*** SOURCE MATERIAL ***

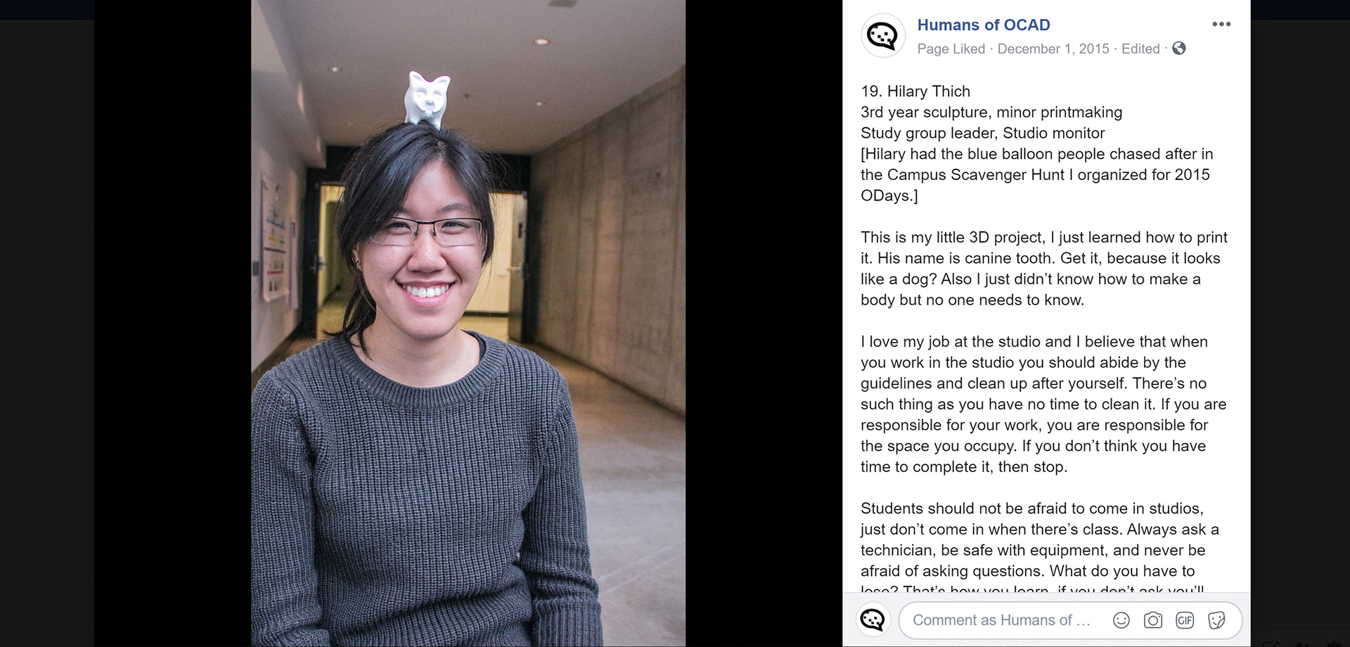Click the Humans of OCAD page name link
This screenshot has height=647, width=1350.
click(x=983, y=25)
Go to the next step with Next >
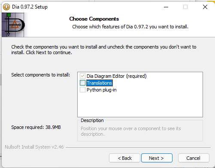 pos(157,158)
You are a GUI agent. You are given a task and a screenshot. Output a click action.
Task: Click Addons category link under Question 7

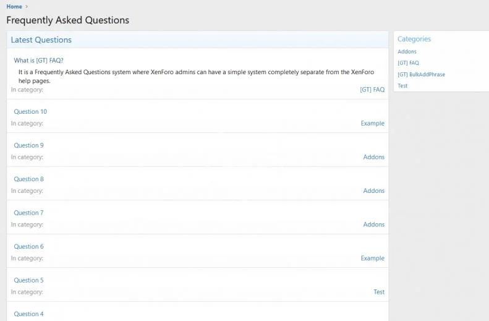click(x=373, y=225)
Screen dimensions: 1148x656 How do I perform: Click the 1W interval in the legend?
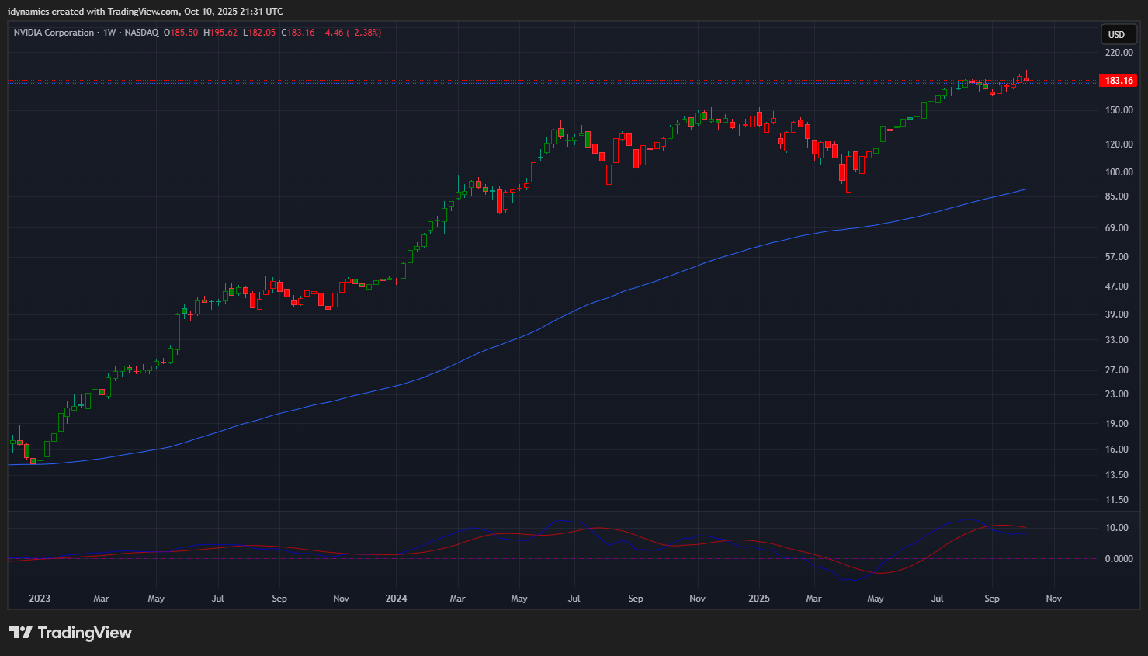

*** End of SOURCE MATERIAL ***

WORK ITEM
Retype, word for word, the lines from the one with "Go to the next step with Next >" through the last line of the entries above, and only those lines. Leave pictures out.

EXERCISE RESULT
Go to the next step with Next >
 pos(157,158)
You are a GUI agent. You are given a task and a screenshot. Output a click action.
Task: Click Addons category link under Question 7

click(x=373, y=225)
Screen dimensions: 1148x656 How do I perform: Click the 1W interval in the legend?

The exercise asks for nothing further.